Yes, read your little heart out, connect to what you connect with, or use the books to prop open the basement window in the summer. Make all the over-the-top cupcakes you want, or head to the nearest bakery! Take the advice of whichever books you prefer but please, please do our kids a favor and sometimes just do what your gut tells you to do. If it’s letting your baby cry for a few minutes, never letting them cry ever, or standing in the shower with the fan on drinking a glass of wine and pretending there are no kids.. do it! If you want your kids to remember you as they saw you every day, click away!! If you want to have your picture taken at only approved times, let your friends know so they don’t tag you on facebook leaving you to sneakily remove the tag in a few days! And don’t be ashamed. And sometimes, maybe go out with your friends and have an HONEST conversation about how crappy your kids were today, or maybe how awesome they were. Or about how much you do not have your act together, or maybe you’re able to be super mom. Or even laugh about how you forgot your oldest at school until the office called.. or maybe how you are always the first one at the class to get the kids! Whatever!

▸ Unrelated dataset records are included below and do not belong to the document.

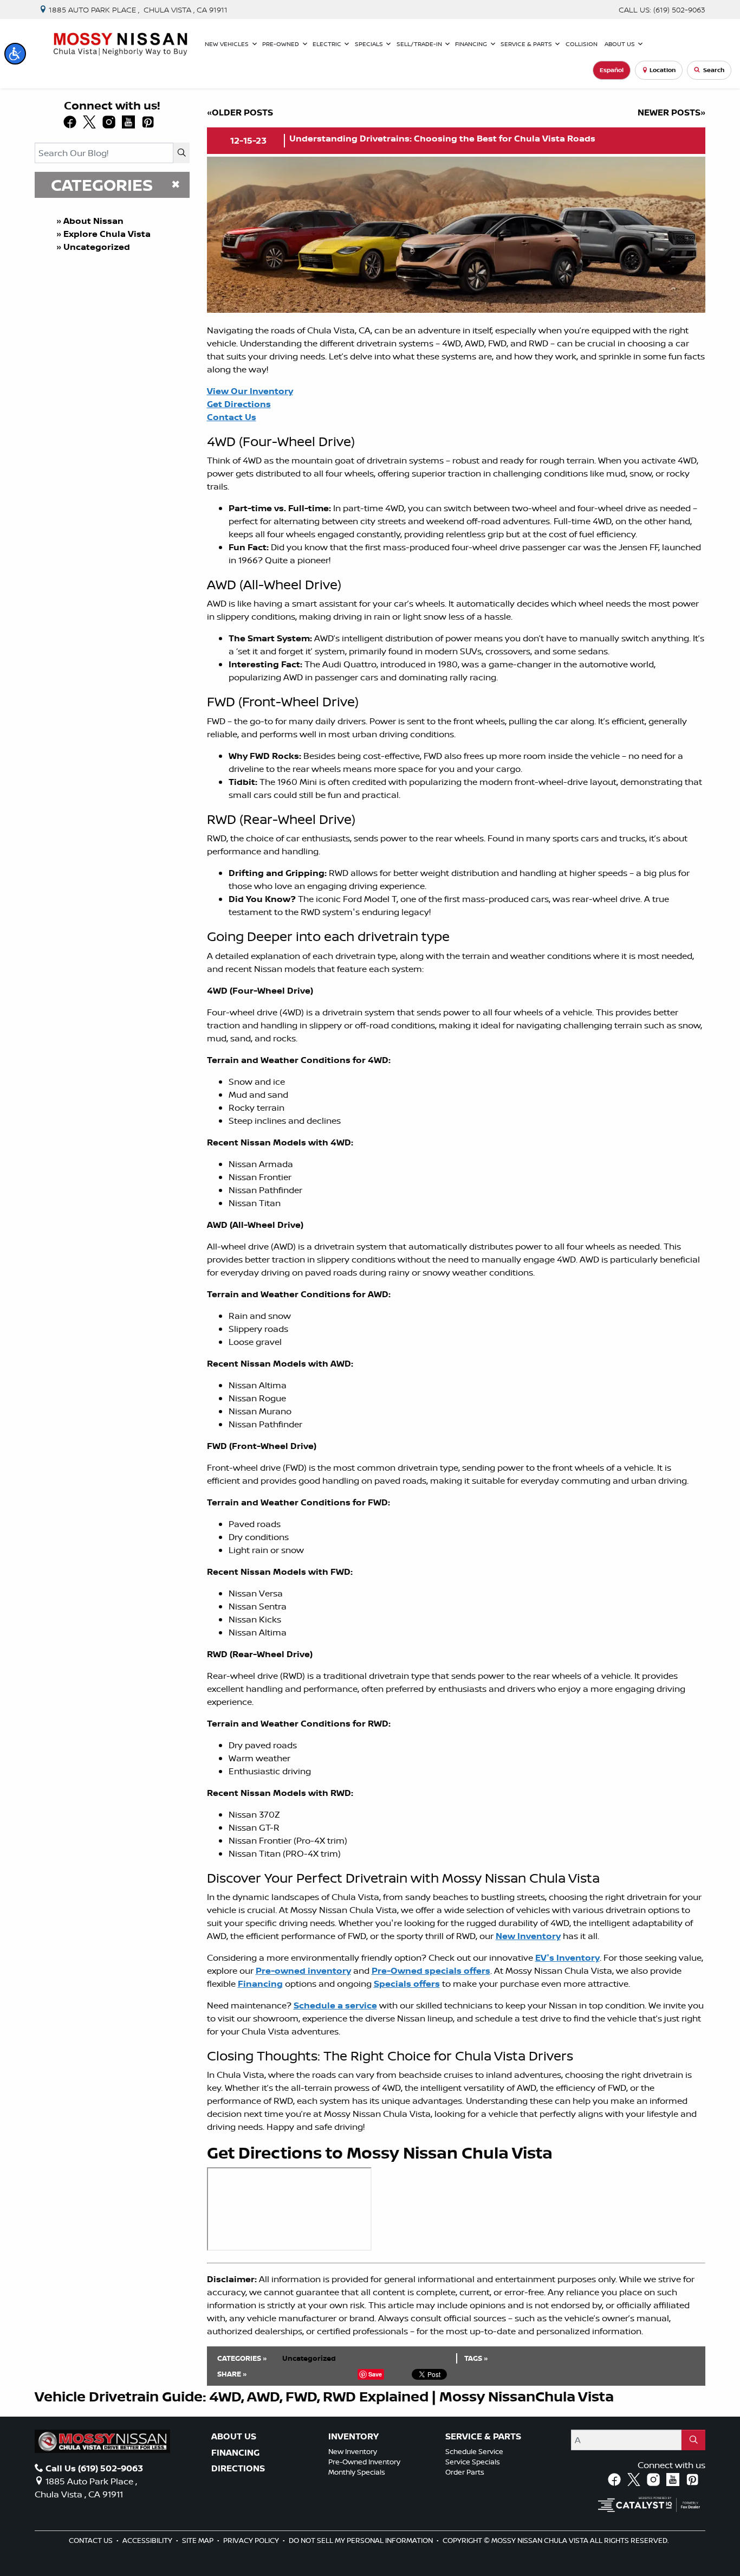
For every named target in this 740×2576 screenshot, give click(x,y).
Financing (260, 1983)
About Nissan (93, 221)
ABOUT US (233, 2437)
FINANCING (235, 2453)
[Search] (181, 153)
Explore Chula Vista (107, 234)
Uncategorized (96, 247)
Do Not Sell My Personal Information (361, 2540)
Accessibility (148, 2540)
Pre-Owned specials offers (431, 1970)
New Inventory (528, 1936)
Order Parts (464, 2472)
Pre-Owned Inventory (364, 2461)
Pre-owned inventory (303, 1970)
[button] (15, 54)
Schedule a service (335, 2005)
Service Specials (472, 2461)
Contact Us (91, 2540)
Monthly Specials (356, 2472)
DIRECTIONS (238, 2469)
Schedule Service (474, 2451)
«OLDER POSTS (240, 112)
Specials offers (407, 1983)
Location (663, 70)
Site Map (198, 2540)
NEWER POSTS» (671, 112)
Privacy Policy (252, 2540)
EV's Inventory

What I’m saying, is that in previous generations women got together, took advice from each other (another mom telling me “this helped me with my oldest” will ALWAYS hold more weight than when I hear “I read” or “They say”) laughed, probably judged, but remembered one of the oldest proverbs “It takes a village to raise a child”. It takes all kinds of moms to raise a generation of caring, educated, engaged, slightly humorous children. Pretending to be perfect, or admitting to not being perfect so therefore pretending to be perfect, needs to end. Be who you are, parent how you feel, and maybe, just maybe we will all have perfectly well adjusted happy children…. but probably not.